We’ve all admired pictures of perfectly styled open kitchen shelving — those neat stacks of dishes are so appealing, and going without upper cabinets promises to bring an airy feel to small spaces. But how practical are open shelves to maintain? What are you supposed to put on them? And where do you put everything else? As you know I live in a rental, so installing a new kitchen is out of the question – and it has build-in upper cabinets. Not the prettiest, but I deal. I found a metal set of vintage shelves for extra shelving, and I think it is just perfect to revamp my otherwise quite boring all-white kitchen. If you would love to try open shelving in your own kitchen but are not sure where to start, here’s help.
1. Start on empty.
It is simply impossible to see what you are doing if you try to style your shelves when stuff is already on them. Yes, it’s a project to completely empty shelves, but it will be worth it. And if it seems overwhelming, just work on one shelf at a time.
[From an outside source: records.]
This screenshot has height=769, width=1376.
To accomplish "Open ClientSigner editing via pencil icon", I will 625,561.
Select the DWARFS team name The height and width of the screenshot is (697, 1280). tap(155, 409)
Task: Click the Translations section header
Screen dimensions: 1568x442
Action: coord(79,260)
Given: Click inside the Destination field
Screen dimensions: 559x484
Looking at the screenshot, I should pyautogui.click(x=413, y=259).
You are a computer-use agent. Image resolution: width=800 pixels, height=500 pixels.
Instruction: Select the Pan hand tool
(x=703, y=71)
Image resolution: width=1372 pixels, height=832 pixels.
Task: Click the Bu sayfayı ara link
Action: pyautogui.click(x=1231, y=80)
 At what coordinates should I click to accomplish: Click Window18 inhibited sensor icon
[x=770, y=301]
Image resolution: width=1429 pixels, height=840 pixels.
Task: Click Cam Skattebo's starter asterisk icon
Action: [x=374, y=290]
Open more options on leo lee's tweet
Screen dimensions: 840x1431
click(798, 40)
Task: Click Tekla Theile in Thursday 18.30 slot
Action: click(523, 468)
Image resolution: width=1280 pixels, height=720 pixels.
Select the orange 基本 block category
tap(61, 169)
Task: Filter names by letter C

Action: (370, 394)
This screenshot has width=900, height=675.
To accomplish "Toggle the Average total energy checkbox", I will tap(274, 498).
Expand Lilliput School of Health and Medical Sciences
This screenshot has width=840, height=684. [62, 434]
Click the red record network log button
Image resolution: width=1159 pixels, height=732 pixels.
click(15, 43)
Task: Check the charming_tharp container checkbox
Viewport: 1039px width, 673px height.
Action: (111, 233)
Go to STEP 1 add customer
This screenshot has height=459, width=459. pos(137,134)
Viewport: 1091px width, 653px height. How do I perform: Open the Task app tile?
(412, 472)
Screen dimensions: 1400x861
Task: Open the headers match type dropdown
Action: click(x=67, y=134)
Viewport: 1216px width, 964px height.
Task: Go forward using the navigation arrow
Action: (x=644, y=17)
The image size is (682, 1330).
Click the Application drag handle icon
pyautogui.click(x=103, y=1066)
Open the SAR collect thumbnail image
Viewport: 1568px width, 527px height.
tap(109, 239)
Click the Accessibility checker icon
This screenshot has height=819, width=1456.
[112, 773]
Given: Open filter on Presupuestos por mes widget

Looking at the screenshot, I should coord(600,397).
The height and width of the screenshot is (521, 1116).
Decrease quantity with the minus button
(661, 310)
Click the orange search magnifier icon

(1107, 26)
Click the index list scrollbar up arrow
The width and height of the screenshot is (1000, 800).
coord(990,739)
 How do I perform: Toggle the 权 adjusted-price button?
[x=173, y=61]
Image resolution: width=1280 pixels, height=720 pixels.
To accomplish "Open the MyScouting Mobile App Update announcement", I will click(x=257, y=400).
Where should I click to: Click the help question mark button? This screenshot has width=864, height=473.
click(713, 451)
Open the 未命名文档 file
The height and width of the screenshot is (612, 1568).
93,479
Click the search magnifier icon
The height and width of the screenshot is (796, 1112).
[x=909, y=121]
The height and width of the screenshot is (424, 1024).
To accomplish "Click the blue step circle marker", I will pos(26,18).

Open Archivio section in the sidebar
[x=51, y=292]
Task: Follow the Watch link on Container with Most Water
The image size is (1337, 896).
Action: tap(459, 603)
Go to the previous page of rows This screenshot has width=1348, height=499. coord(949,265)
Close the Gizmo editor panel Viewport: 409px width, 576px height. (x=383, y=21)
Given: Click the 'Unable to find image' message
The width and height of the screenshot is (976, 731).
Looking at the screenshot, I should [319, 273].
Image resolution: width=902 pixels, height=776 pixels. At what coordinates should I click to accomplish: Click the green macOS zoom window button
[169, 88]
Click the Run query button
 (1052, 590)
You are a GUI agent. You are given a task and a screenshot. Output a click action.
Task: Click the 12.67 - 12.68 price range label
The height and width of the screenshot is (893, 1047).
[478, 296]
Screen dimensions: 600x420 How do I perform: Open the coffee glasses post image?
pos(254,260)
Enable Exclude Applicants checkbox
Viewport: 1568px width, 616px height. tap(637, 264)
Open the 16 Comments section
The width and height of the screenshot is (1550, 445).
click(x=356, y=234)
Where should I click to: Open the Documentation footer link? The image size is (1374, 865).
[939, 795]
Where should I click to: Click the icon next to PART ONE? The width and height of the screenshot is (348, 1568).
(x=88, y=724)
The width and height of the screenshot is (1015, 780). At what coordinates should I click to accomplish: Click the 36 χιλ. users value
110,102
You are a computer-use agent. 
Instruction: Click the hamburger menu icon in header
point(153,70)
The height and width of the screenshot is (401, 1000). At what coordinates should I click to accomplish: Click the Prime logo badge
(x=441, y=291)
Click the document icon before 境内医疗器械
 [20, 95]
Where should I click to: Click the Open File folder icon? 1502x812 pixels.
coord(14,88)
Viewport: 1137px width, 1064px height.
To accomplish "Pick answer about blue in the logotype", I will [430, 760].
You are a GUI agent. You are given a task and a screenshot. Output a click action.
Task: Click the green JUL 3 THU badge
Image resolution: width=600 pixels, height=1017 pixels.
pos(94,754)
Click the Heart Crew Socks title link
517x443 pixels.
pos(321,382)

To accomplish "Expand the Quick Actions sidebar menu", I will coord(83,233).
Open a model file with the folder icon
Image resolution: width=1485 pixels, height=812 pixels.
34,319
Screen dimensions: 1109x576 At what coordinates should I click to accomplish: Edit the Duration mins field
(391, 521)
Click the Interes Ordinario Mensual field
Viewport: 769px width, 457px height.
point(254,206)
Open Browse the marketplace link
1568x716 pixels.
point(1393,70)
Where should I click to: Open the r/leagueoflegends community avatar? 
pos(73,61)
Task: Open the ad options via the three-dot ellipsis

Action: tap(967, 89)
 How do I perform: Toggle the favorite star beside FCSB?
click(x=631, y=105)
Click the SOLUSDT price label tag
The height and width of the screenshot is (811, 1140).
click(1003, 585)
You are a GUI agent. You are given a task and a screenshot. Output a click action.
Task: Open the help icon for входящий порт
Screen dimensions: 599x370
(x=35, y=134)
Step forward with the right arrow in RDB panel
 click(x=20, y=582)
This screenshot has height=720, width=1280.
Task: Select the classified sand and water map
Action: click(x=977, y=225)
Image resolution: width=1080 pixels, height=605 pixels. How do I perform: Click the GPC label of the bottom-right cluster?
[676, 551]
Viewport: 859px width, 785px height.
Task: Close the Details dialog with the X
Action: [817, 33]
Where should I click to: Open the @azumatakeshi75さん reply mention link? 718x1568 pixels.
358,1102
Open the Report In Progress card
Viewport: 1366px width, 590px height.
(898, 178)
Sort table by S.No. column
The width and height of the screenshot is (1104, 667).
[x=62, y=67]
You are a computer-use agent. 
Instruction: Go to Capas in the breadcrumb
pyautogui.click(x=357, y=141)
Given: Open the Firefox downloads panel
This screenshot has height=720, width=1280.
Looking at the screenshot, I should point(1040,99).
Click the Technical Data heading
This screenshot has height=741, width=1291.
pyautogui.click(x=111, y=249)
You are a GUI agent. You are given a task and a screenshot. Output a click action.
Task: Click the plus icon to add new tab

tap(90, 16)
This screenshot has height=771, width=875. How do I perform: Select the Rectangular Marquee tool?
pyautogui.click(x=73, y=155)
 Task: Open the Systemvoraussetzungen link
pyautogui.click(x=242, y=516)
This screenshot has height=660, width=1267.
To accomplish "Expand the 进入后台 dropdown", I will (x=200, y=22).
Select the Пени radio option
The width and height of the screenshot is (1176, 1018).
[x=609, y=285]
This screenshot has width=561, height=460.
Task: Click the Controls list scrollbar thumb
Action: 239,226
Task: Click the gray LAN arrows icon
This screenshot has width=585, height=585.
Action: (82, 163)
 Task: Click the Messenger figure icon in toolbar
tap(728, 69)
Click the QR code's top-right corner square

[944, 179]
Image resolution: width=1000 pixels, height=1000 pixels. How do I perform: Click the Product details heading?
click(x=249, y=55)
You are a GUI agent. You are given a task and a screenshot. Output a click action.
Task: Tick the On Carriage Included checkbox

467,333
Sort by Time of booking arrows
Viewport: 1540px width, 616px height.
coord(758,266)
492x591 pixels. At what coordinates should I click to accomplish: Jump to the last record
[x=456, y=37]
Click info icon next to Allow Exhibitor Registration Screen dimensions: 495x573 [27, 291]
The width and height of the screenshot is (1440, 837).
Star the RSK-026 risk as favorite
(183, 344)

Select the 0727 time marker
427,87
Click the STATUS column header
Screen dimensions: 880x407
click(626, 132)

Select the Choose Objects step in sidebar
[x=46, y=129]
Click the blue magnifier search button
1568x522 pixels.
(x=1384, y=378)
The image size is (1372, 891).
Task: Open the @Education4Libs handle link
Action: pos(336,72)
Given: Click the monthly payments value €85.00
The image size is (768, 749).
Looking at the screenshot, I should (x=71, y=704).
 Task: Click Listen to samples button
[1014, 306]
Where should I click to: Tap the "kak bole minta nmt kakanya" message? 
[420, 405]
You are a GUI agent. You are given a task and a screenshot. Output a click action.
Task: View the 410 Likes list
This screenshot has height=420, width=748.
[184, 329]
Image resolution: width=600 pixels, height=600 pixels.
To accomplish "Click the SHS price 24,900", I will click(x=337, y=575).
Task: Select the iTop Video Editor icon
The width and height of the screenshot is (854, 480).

Remove everything and wipe down the shelf before you go on.
2. Borrow goods from the pantry for graphic appeal.
Anything with a cool label (like bottles of alcohol as shown here) can work as a decorative element in a group — but also think cans of imported tomatoes, pretty tea tins and jars of jam. You can also go with a group of similar see-through jars, add flour, rice or so for fun colours and textures.
3. Think about what you use daily.
As for the lower shelves, be practical about what you choose to place there. This is a good spot for favourite coffee mugs, everyday plates and bowls, and basic water glasses and wineglasses. If you find that not all of your everyday stuff fits on your shelves, put some away. Do you really use 30 mugs or wineglasses daily?
4. Cookbooks everywhere.
As it is the kitchen you should display all your cookbooks, the more the merrier if you ask me. Stack them in piles; rank them by height, colour or region (Nordic, Italian, Mexican cuisine).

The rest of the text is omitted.